- [Task] Could you print the entries below exactly, starting at the line that contains "Parlamentarios Nacionales (295, 899)" and stopping after the last one?

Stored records

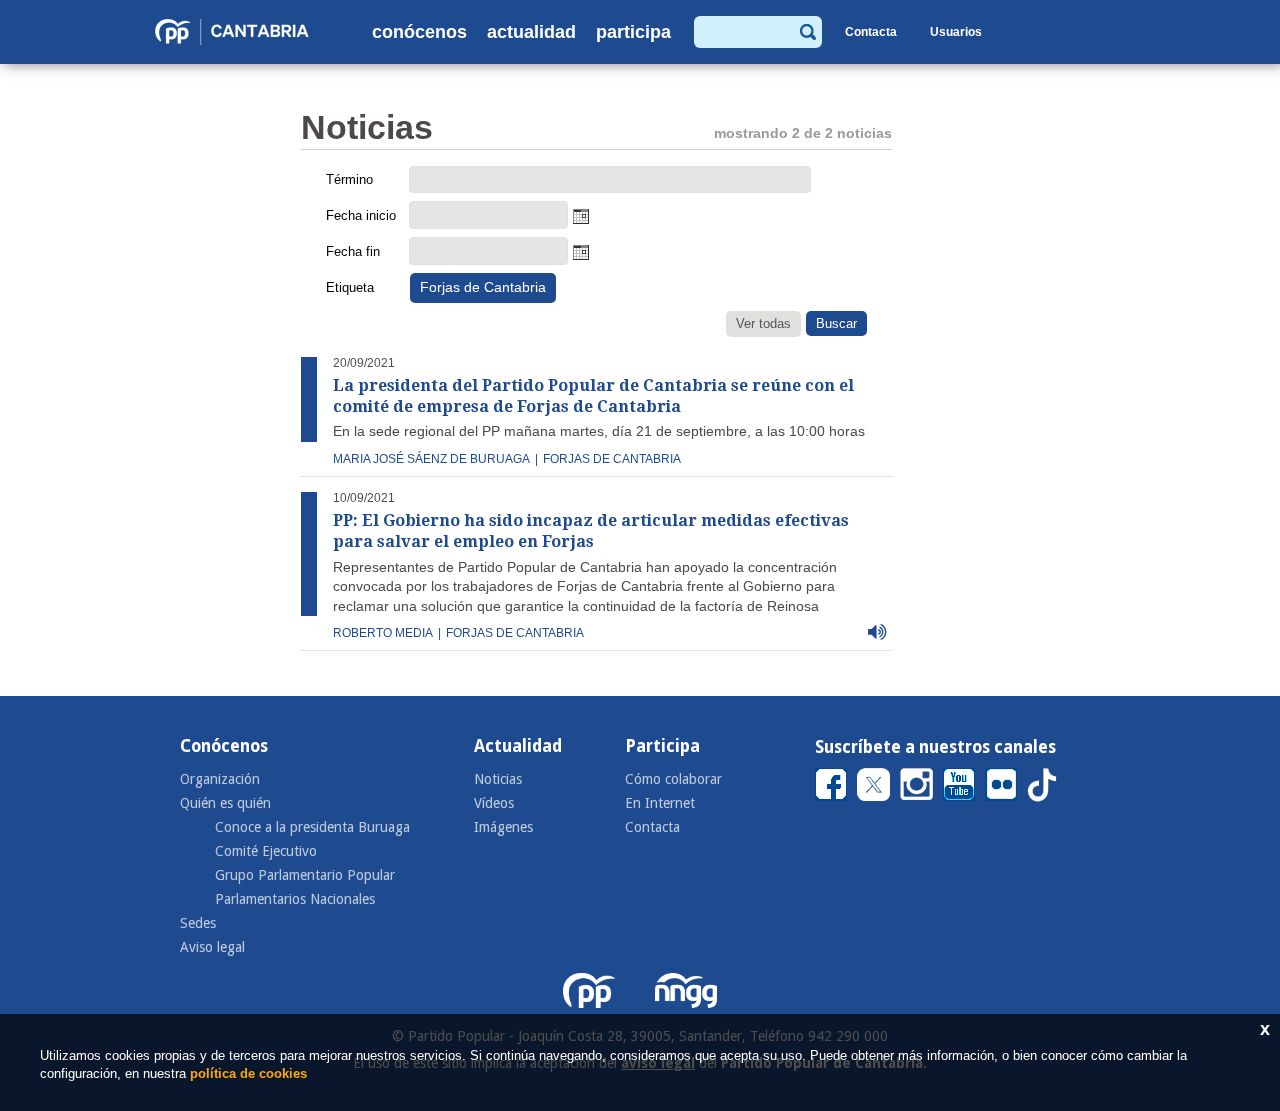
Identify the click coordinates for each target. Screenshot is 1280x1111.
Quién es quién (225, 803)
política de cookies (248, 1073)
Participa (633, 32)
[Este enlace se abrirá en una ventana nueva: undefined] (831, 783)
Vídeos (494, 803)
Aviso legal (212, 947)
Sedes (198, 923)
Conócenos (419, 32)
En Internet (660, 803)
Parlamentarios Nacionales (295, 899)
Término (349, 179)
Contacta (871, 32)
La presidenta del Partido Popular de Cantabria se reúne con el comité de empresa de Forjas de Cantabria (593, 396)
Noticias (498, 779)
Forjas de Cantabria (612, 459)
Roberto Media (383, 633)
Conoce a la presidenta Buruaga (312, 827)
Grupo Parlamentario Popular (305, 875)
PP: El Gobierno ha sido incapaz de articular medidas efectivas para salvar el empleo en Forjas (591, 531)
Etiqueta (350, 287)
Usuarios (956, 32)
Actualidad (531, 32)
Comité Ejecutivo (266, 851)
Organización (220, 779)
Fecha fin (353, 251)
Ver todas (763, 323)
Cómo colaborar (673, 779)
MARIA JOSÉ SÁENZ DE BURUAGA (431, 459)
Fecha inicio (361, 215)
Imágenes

- [Response to the task]
Parlamentarios Nacionales (295, 899)
Término (349, 179)
Contacta (871, 32)
La presidenta del Partido Popular de Cantabria se reúne con el comité de empresa de Forjas de Cantabria (593, 396)
Noticias (498, 779)
Forjas de Cantabria (612, 459)
Roberto Media (383, 633)
Conoce a la presidenta Buruaga (312, 827)
Grupo Parlamentario Popular (305, 875)
PP: El Gobierno ha sido incapaz de articular medidas efectivas para salvar el empleo en Forjas (591, 531)
Etiqueta (350, 287)
Usuarios (956, 32)
Actualidad (531, 32)
Comité Ejecutivo (266, 851)
Organización (220, 779)
Fecha fin (353, 251)
Ver todas (763, 323)
Cómo colaborar (673, 779)
MARIA JOSÉ SÁENZ DE BURUAGA (431, 459)
Fecha inicio (361, 215)
Imágenes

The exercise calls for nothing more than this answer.